Martin Vega und Sophie Jackl von Kite Addict Colombia sind Pioniere des Wassersports in Kolumbien, nachdem sie vor ca 10 Jahren die erste Kiteboarding-Schule im Departement von La Guajira gegründet haben.

Unsere Geschichte

Vor fast 10 Jahren haben wir uns auf dem Meer beim Kiteboarden verliebt, eine Extremsportart, die vom Wind abhängt. Martin wuchs in Puerto Colombia auf und lebte ein Leben lang am Meer. Er begann mit dem Windsurfen mit nur 12 Jahren, übte, unterrichtete und nahm an Wettkämpfen teil. 2005 lernte er Kitesurfen und brachte es nach Puerto Velero. Er unterrichtet seit fast 20 Jahren Wassersport und leitet Kiteschulen. Er fand seine Leidenschaft im Sport und in der Unterstützung junger Sportler. Die gebürtige Deutsche Sophie war Martin’s Schülerin und hat sich nicht nur in den Sport und die Guajira verliebt, sondern auch in den Kitelehrer! Sie studierte Internationale Entwicklung in Wien und gründete im vergangenen Jahr die Stiftung Jouktai. Jetzt ist sie die Leiterin der Schule und Präsidentin der Stiftung.

Unser Anfang

Wir haben 2011 die erste Kiteboarding-Schule in La Guajira eröffnet. Wir sind in Cabo de la Vela angekommen, einer Stadt im Nirgendwo mitten in der Wüste. Der Anfang war schwer, nur Touristen kamen in der Hochsaison, bis die Leute herausfanden, dass es der perfekte Ort zum Kiten ist. Der Sport zog viel Aufmerksamkeit der jungen Leute von Cabo auf sich. Wir haben zuerst angefangen, Nelson zu unterrichten, einen Wayuu-Jungen, der 10 Geschwister hat.
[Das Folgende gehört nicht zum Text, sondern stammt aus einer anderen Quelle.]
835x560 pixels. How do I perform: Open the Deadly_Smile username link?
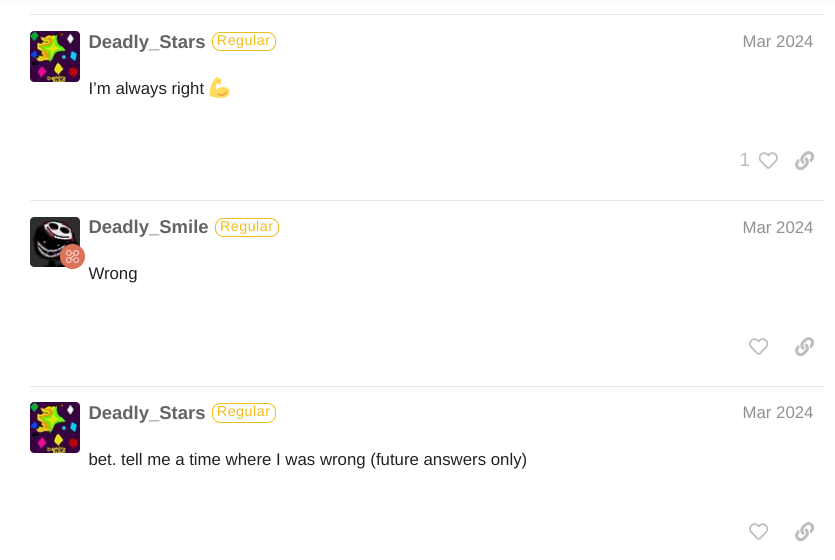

Wir unterrichteten seinen Bruder, seine Cousins, Freunde und seine Schwestern. Dieser Junge ist jetzt 20 Jahre alt und besitzt zusammen mit seinem Bruder Adalberto eine eigene Kite-Schule. Adalberto ist Teil der Stiftung und dank der Unterstützung vieler Freunde und Kunden konnten wir ihn nach China zu der Qualifikation für die Olympischen Spiele schicken. Von Fischern und Handwerkern sind diese jungen Menschen zu selbstständigen Entrepreneuren geworden, mit mehr Möglichkeiten zur Eigengestaltung ihres Lebens und einer offeneren Weltanschauung. Wir erreichten in Cabo de la Vela durch die Eröffnung des Wassersports einen konstanten und nachhaltigen Tourismus.

Neues Familienmitglied

Letztes Jahr ist unsere Tochter Amélie in unser Leben getreten und hat unsere Welt komplett verändert. Wir beschlossen, nach Riohacha zu ziehen und damit neue Pläne zu schmieden.

Neue Herausforderungen

Mit einer Erfahrung von 20 Jahren und einer Sozialarbeit, die bereits zufriedenstellend geleistet wurde, möchten wir Wassersport in die Stadt Riohacha und ihre Umgebung bringen und so den Tourismus steigern und zum Fortschritt und zur Entwicklung der Region beitragen.